The expected output is a verbatim reprint of the lines from the beginning of the data that follows through the line that contains "Given: Select the 12:45 time axis label".

........

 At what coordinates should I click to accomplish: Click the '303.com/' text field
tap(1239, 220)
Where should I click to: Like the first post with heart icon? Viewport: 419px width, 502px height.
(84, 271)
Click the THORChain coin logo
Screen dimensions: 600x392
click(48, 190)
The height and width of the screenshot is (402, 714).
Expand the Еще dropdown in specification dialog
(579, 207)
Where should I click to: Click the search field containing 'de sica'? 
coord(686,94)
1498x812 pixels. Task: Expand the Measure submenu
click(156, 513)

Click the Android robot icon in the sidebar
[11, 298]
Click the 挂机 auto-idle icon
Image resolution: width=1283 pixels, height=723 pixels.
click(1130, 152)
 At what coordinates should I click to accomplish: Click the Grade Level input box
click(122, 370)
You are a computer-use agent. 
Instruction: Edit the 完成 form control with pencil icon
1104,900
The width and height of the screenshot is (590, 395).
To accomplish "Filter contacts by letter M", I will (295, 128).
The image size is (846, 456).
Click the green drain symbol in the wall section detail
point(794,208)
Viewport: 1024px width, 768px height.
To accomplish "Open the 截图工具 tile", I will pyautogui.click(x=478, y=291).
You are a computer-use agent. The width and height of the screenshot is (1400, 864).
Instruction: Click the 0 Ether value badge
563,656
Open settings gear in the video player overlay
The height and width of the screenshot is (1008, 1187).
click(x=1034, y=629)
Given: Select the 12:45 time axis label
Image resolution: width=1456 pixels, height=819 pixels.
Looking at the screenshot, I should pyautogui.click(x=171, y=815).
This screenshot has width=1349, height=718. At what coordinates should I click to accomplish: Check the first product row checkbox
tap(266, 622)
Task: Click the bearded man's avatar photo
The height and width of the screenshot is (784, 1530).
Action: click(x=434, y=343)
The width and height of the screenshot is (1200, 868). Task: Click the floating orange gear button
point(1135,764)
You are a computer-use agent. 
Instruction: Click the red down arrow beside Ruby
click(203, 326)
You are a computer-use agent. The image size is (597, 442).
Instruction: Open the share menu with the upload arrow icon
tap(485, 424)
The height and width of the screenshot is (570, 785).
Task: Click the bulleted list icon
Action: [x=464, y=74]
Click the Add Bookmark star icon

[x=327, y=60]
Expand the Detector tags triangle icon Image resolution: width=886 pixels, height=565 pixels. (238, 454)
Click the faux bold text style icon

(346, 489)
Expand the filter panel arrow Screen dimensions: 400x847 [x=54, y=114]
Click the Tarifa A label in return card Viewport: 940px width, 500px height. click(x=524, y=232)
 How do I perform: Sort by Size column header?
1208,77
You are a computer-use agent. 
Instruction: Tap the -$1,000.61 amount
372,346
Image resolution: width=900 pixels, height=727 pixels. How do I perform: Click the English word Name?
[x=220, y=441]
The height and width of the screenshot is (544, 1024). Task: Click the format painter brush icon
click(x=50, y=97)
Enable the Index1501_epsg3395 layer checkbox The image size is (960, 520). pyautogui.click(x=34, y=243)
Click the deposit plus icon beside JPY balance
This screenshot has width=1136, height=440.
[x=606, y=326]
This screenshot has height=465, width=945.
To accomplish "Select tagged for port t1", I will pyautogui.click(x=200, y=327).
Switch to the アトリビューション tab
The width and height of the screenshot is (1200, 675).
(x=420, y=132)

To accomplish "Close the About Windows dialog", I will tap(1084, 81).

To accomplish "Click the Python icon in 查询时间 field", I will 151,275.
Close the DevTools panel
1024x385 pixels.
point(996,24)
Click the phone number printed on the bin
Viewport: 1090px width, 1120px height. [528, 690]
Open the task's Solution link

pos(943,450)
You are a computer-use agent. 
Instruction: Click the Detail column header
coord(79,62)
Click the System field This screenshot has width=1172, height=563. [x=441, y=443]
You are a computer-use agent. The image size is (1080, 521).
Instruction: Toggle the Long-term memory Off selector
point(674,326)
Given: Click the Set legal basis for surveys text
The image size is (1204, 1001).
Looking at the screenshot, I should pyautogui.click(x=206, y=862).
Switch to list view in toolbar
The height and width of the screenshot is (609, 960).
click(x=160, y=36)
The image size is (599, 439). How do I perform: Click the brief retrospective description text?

........

▶ Solution to the exercise:
 At what coordinates should I click to accomplish: Click the '303.com/' text field
tap(1239, 220)
Where should I click to: Like the first post with heart icon? Viewport: 419px width, 502px height.
(84, 271)
Click the THORChain coin logo
Screen dimensions: 600x392
click(48, 190)
The height and width of the screenshot is (402, 714).
Expand the Еще dropdown in specification dialog
(579, 207)
Where should I click to: Click the search field containing 'de sica'? 
coord(686,94)
1498x812 pixels. Task: Expand the Measure submenu
click(156, 513)

Click the Android robot icon in the sidebar
[11, 298]
Click the 挂机 auto-idle icon
Image resolution: width=1283 pixels, height=723 pixels.
click(1130, 152)
 At what coordinates should I click to accomplish: Click the Grade Level input box
click(122, 370)
You are a computer-use agent. 
Instruction: Edit the 完成 form control with pencil icon
1104,900
The width and height of the screenshot is (590, 395).
To accomplish "Filter contacts by letter M", I will (295, 128).
The image size is (846, 456).
Click the green drain symbol in the wall section detail
point(794,208)
Viewport: 1024px width, 768px height.
To accomplish "Open the 截图工具 tile", I will pyautogui.click(x=478, y=291).
You are a computer-use agent. The width and height of the screenshot is (1400, 864).
Instruction: Click the 0 Ether value badge
563,656
Open settings gear in the video player overlay
The height and width of the screenshot is (1008, 1187).
click(x=1034, y=629)
Given: Select the 12:45 time axis label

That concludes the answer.